Doug Henwood wrote:
>
> Justin Schwartz wrote:
>
> >Oops, sorry, there I go talking about alternatives again, silly utopian me.
>
> Not a problem here! Utope away.
>
Talking abour alternatives _in itself_ is not utopian. But to talk about an alternative (even an alternative plan for a cocktail party or a day at the beach) in isolation from a careful consideration of the kind of conditions that would make the alternative a issue is something else. What are the processes through which the working class would be in a position to impose any kind of structure. What kind of social conditions would such processes create? (For example, would the last 5 years of the route to socialism lay waste through riots all the major cities and wreck the power network?) And so forth. If you talk about an alternative assuming that conditions in which it will be implemented do not differ fundamentally from present conditions, then you are being worse than utopian, you are being silly.
Would the conditions under which a day at the beach is possible include transportation systems not operative, plans for the beach would be silly.
Prior to any socialist regime in the u.s. (whether 'peacefully' achieved or by insurrection) there will be immense bloodshed for many prior years.
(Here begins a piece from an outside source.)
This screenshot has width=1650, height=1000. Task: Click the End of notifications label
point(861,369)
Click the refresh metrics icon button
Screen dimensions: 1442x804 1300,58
That's the way the capitalist state operates. Were a real socialist party to become a significant threat to gain electoral power in even one state, death squad activity would balloon. That would make many people unhappy, and various kinds of nuts would begin to operate in individualist ways. That would both make more people unhappy and trigger more police violence and repression. Property would be destroyed. Politicians would be assassinated. Et cetera. How do those workers who are going to run those cooperatives get the training to be responsible?
You can't separate pictures of results from descriptions of the modes of struggle (and the modes of repression) that might make those results possible.